Dukungan Psiko-Sosial untuk Penyintas Bencana
Oleh: Muhammad Iqbal, Ph.D., Psikolog dan Associate Professor Universitas Paramadina
Kredit Foto: Sufri Yuliardi
Banjir bandang kembali melanda tiga provinsi besar di Sumatera, Aceh, Sumatera Utara, dan Sumatera Barat. Bencana banjir dan longsor ini bukan hanya merusak rumah, fasilitas publik, dan infrastruktur, tetapi juga memberikan dampak serius pada kesehatan fisik, emosional, dan psikologis masyarakat.
Ribuan korban jiwa dilaporkan hilang, dan sebagian besar belum ditemukan. Kerugian ini bukan hanya mencerminkan krisis ekologis dan ekonomi, tetapi juga krisis kemanusiaan serta ancaman serius terhadap kesehatan mental masyarakat.

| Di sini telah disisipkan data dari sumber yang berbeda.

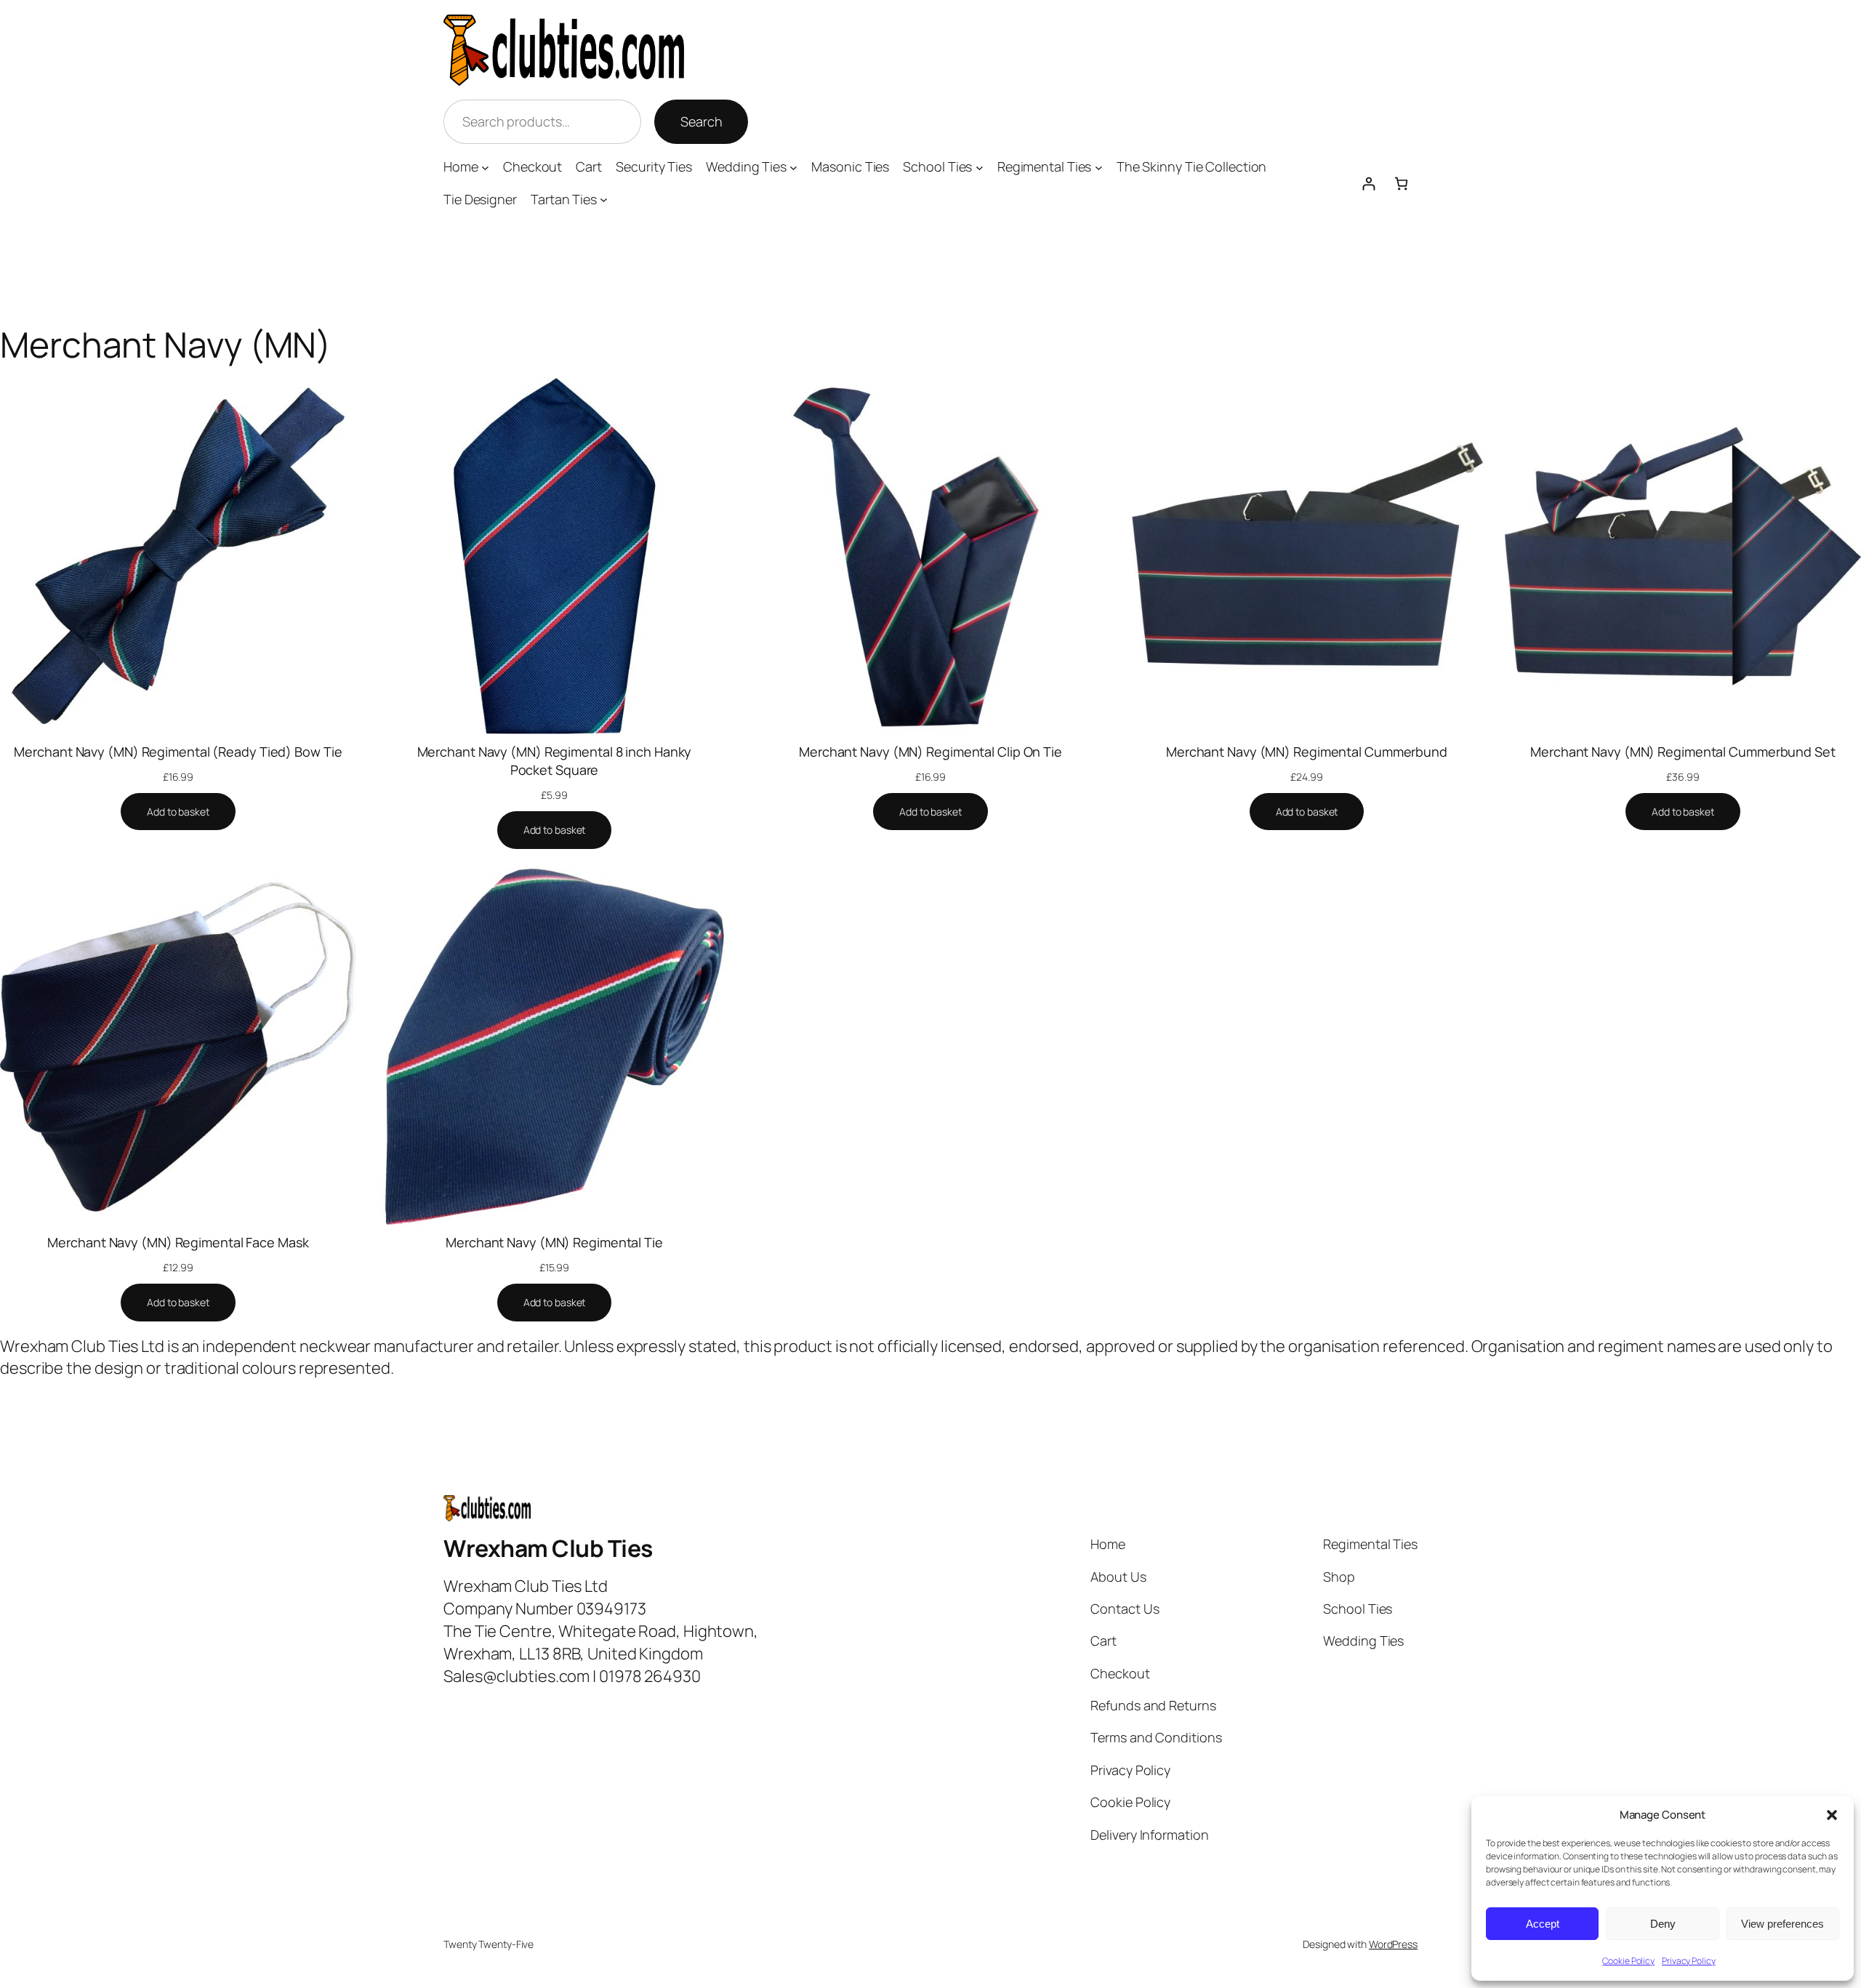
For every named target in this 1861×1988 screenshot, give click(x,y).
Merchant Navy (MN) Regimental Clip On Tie (930, 751)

Pengamatan saya di lapangan, terlihat dengan sangat jelas bahwa dampak psikologis penyintas tidak kalah berat dibanding kerusakan fisiknya. Banyak warga kehilangan orang yang dicintai, harta benda, lahan, ternak, serta penghasilan yang menjadi sumber kehidupan keluarga.

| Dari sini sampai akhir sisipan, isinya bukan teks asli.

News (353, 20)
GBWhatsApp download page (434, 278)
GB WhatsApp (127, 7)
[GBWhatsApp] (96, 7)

Semua itu membentuk tekanan mental yang sangat besar. Dampak Psikologis Setelah Bencana, yakni Acute Stress Reaction, Anxiety Disorders, Prolonged Grief Disorder, dan Post-Traumatic Stress Disorder (PTSD).
Penelitian menunjukkan bahwa sekitar 30-50% penyintas bencana besar dapat mengalami gejala PTSD dalam tiga bulan pertama (Norris et al., 2002). UNICEF juga mencatat bahwa anak-anak dan lansia merupakan kelompok paling rentan mengalami dampak psikologis jangka panjang. Dalam observasi lapangan, masyarakat menunjukkan gejala seperti sulit tidur, mimpi buruk, ketakutan terhadap suara hujan atau gemuruh, penurunan minat aktivitas, menarik diri dari interaksi sosial, hingga gejala depresi.
Aspek psikologis mutlak harus mendapat perhatian pemerintah untuk ditangan. Mengapa? Pertama, bencana menciptakan stressor ekstrem yang melebihi kapasitas coping seseorang. Ketika individu merasa tidak berdaya dan situasi dianggap tidak terkendali, muncul kecemasan, ketegangan, dan keputusasaan (Lazarus & Folkman, 1984).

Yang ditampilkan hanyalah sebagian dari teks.